→ PROMPT: Check each line of the data below for the string "pixels". Then give the number of lines that have it, without anything else.

Dataset entries

━━━━━━

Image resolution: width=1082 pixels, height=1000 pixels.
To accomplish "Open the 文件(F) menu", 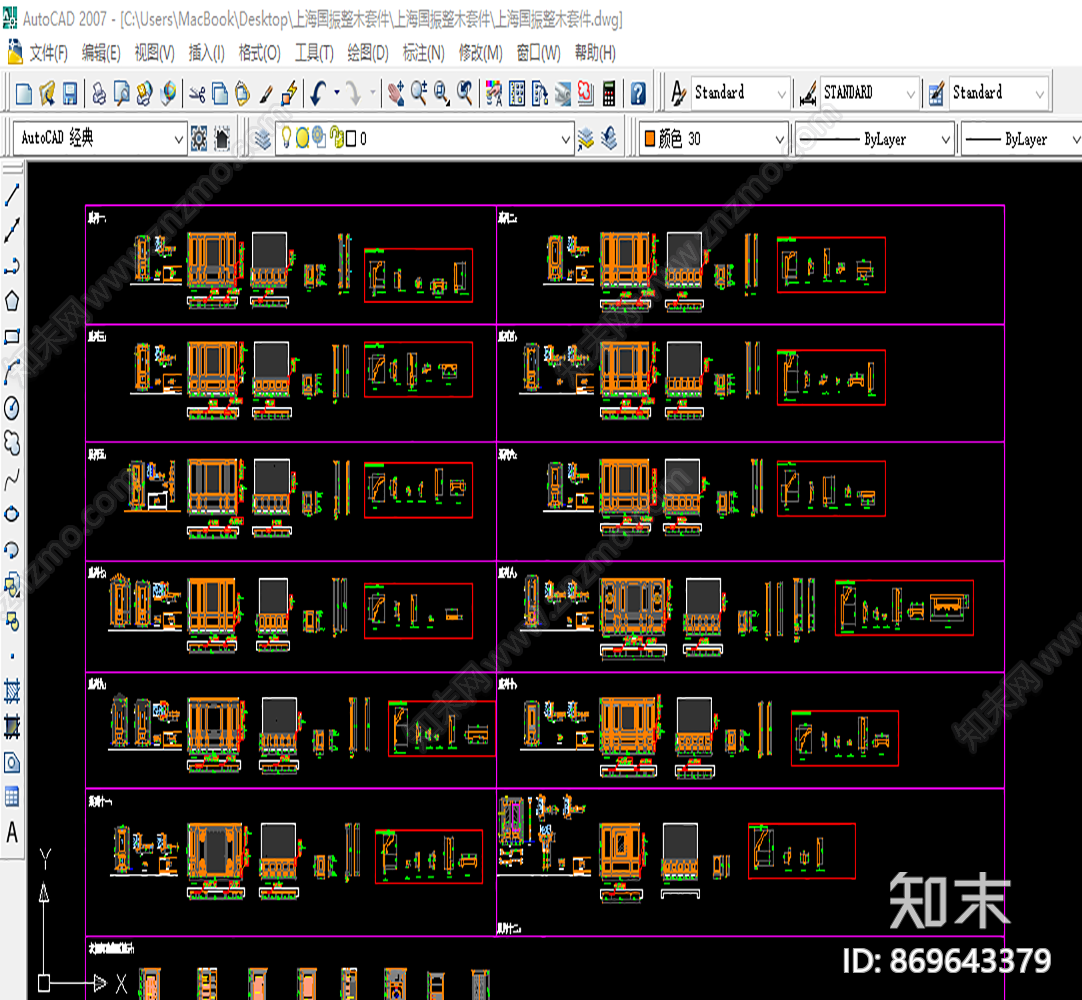I will tap(50, 53).
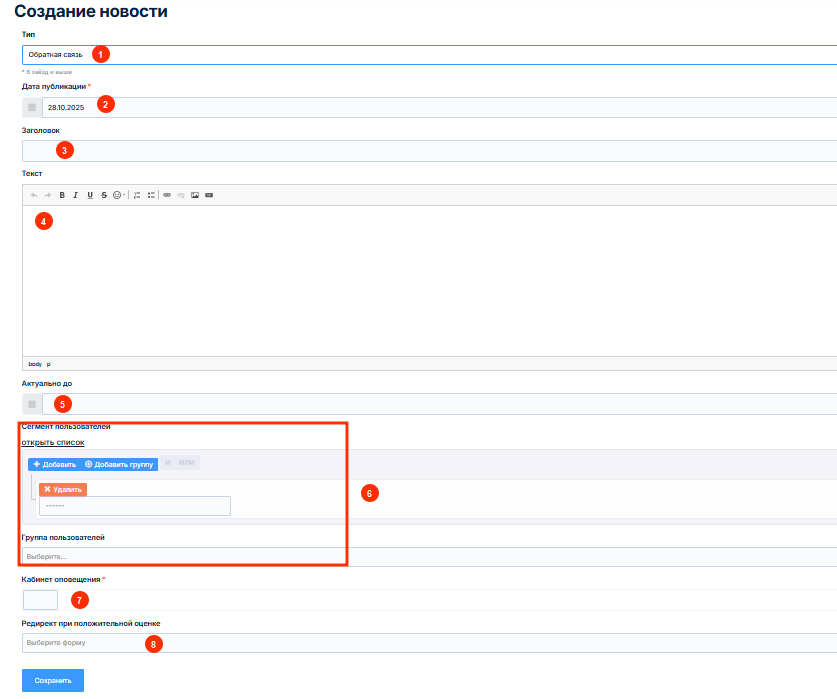Toggle bold formatting in the text editor
The image size is (837, 699).
point(62,195)
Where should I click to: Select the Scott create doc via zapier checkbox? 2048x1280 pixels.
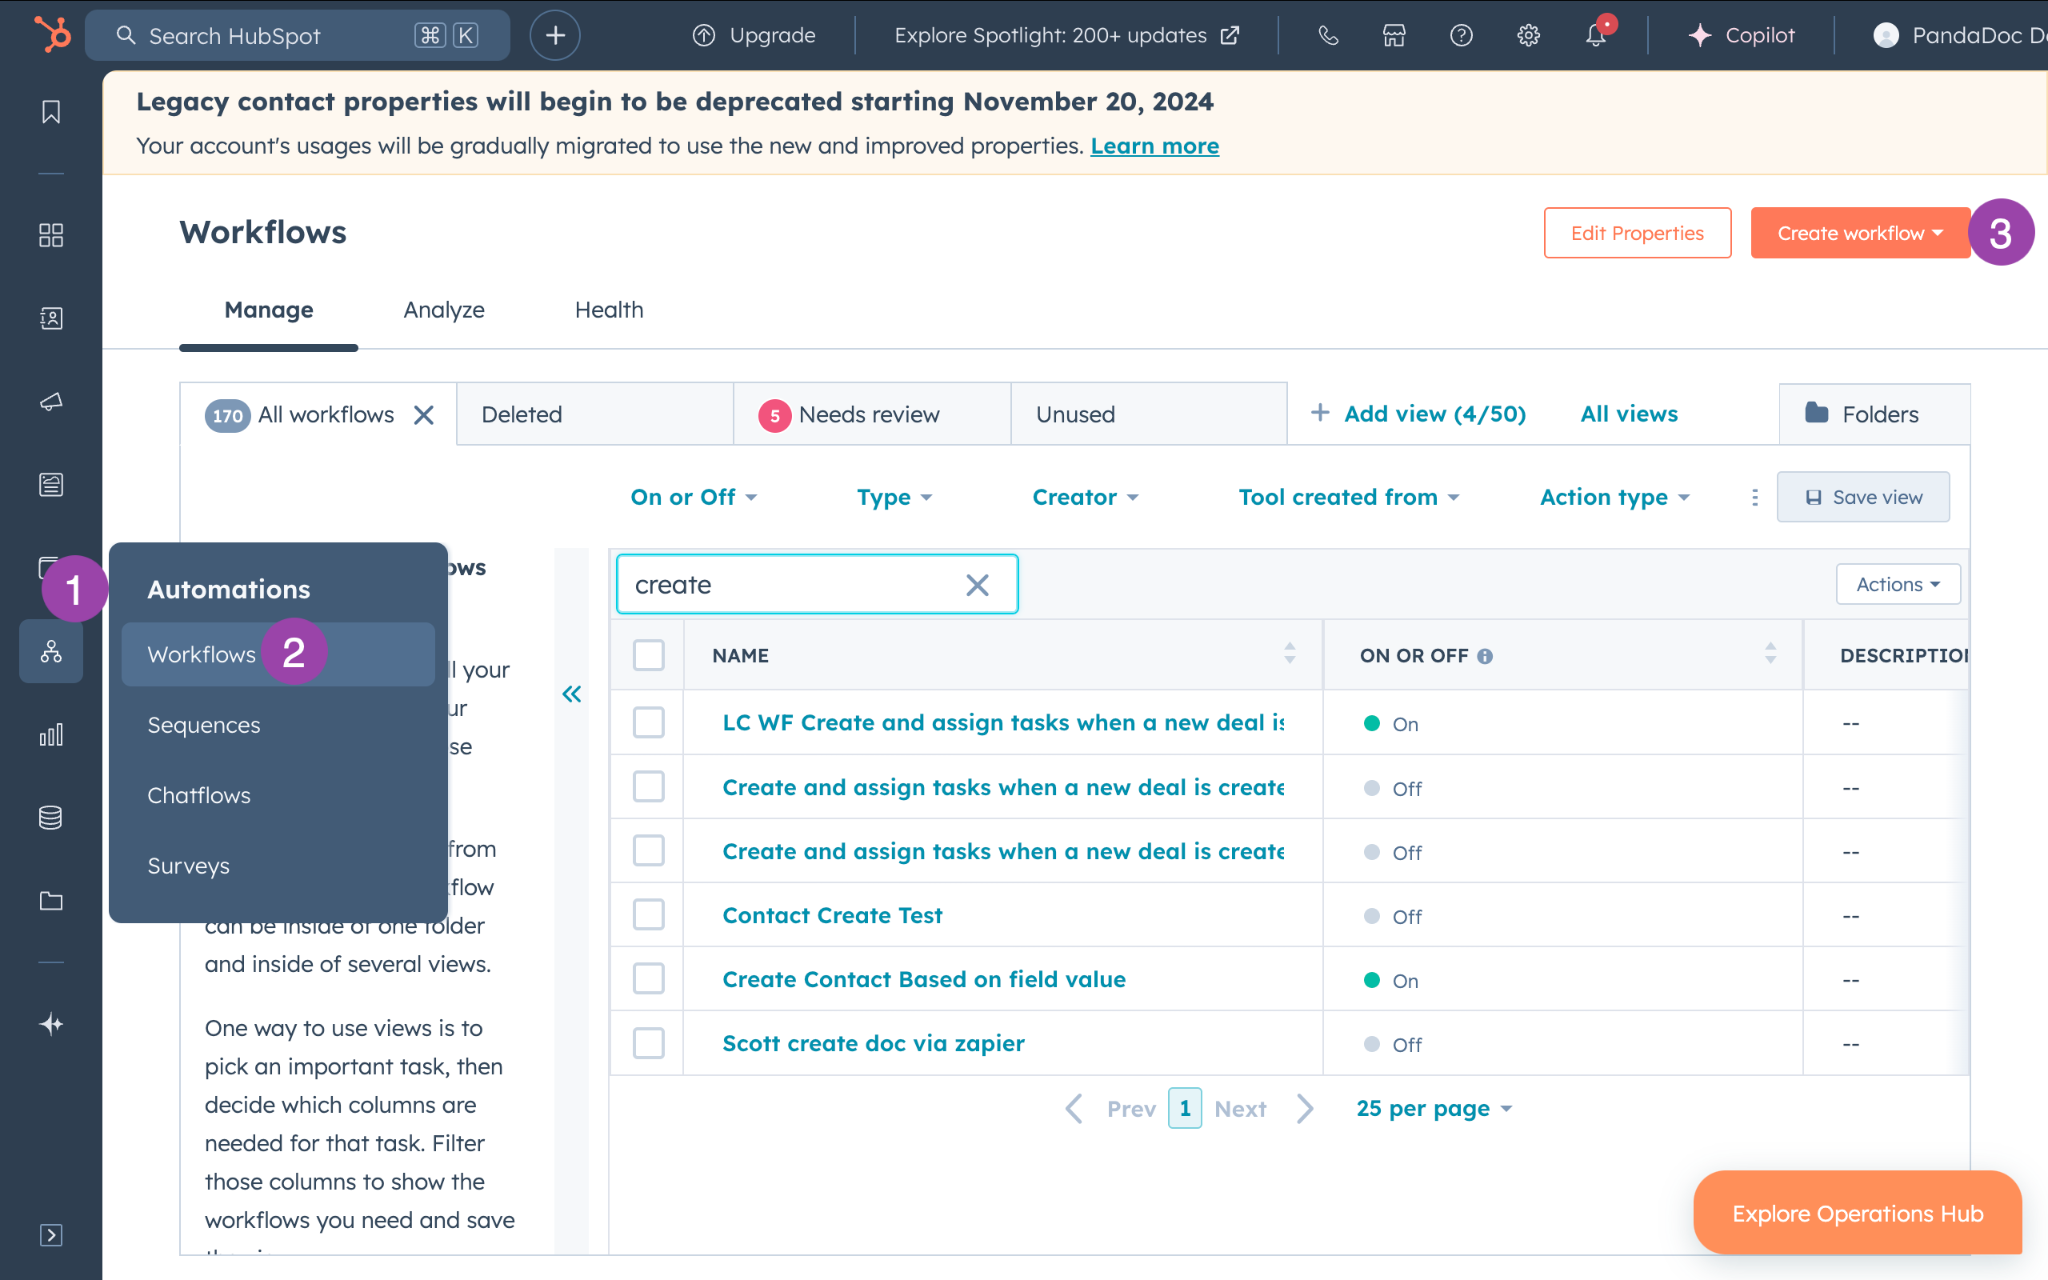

━━━━━━

→ ANSWER TO THE EXERCISE: 2